Section Editor: Natural Variation

PLOS Genetics

Please address all reviewers' comments including Reviewer 1's comments on clarifying whether the biological and clinical insights obtained from this work are meant to be suggestive or whether the authors believe they are strong enough on its own to guide future action / decision making.

Reviewer's Responses to Questions

Comments to the Authors:

Please note here if the review is uploaded as an attachment.

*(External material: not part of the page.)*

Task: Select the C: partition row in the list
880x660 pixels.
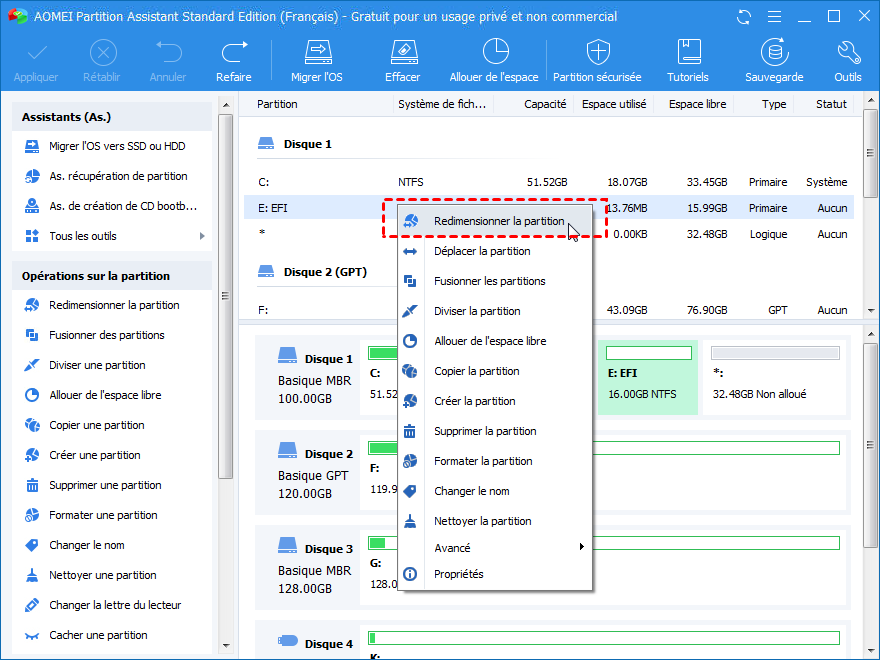Action: [x=320, y=182]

Reviewer #1: This paper includes a lot of analyses of summary-statistic GWAS results for multiple traits, and partitions SNP associations into clusters. There are interesting methodological details, and fairly detailed analyses and interpretations of several sets of phenotypes, with extensive supplemental material. The manuscript is written to focus on the phenotypic results with the methodological work largely in the supplement. It might be better to include more of the methods details in the main text.

The Introduction is not well written and needs more clarity and rationale. In fact the paper is comparing a set of multivariate methods, including at least one new method, and evaluating the performance and the identified results. But this message does not come through clearly at all in the current introduction.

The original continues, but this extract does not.